Gokudera escuchó un nuevo sollozo. Pequeño, débil.

Apretó el cigarrillo con sus labios y dejó salir el humo por su nariz.

—¿Inevitablemente qué?

—Nuestras vidas terminarán por separándose —respondió en un murmullo—. Tsuna y Kyoko tendrán una familia pronto. Tú y los chicos... seguirán teniendo misiones, seguirán en la mafia. Yo... ¿qué haré, Gokudera?

—Hacer lo que siempre has hecho —contestó, como si fuera lo obvio.

Haru lo miró por el rabillo del ojo, mostrando una triste sonrisa.

—Aquí en esta familia sólo hay un lugar para una mujer.
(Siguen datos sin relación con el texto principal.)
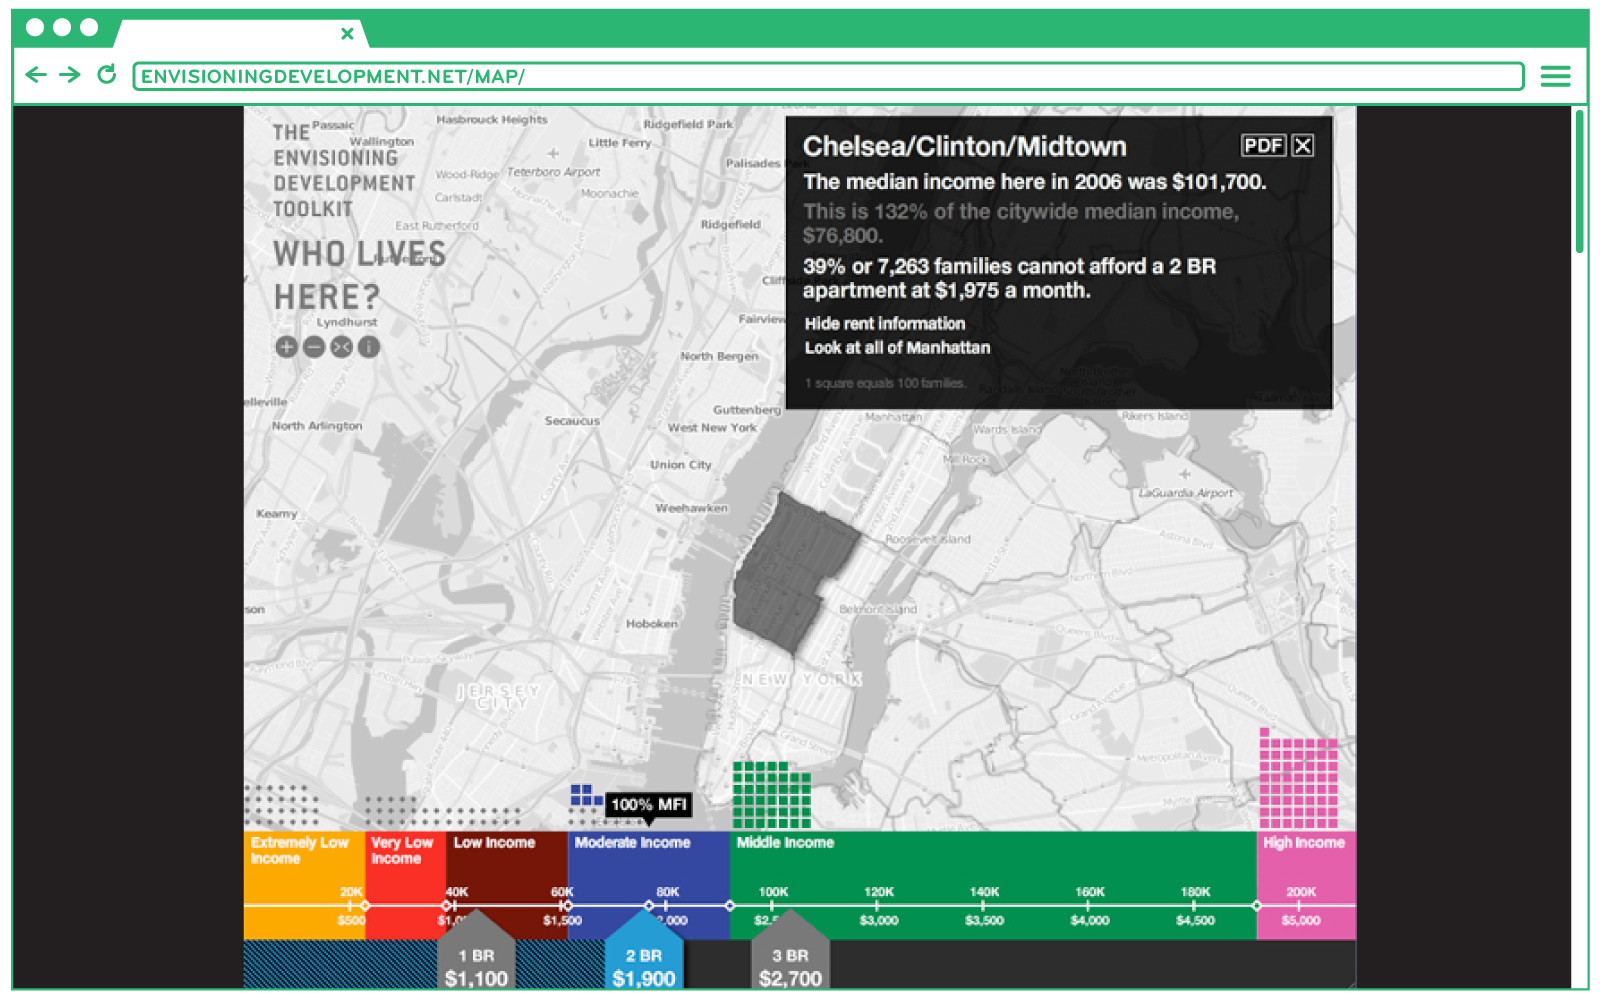The image size is (1600, 1000).
Task: Hide rent information in the panel
Action: point(884,324)
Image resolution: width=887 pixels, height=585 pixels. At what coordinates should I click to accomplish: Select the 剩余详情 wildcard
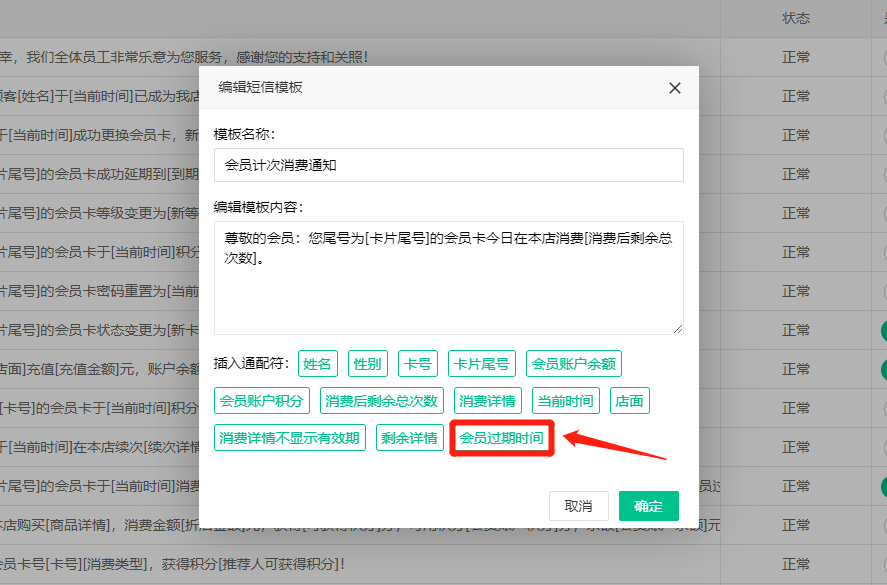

Y ése lugar es a lado de Tsuna y siendo su esposa. Yo no lo quise, ni lo quiero ahora —su voz se quebró totalmente, para comenzar a hablar entre sollozos y con la nariz mocosa—. Yo no quiero ser una esposa... no quiero ser la que los espere por las noches con el corazón en la mano, la que es incapaz de protegerlos y de protegerse. Estoy cansada de ocupar ese lugar... peor aún, ahora lo ocuparé sola, porque Kyoko ya no estará conmigo...

Gokudera se revolvió el cabello. Ya lo entendía, pero era difícil pensar en algo que decir.

Así que dijo lo primero que vino a su mente.

—Entonces conviértete en uno de nosotros.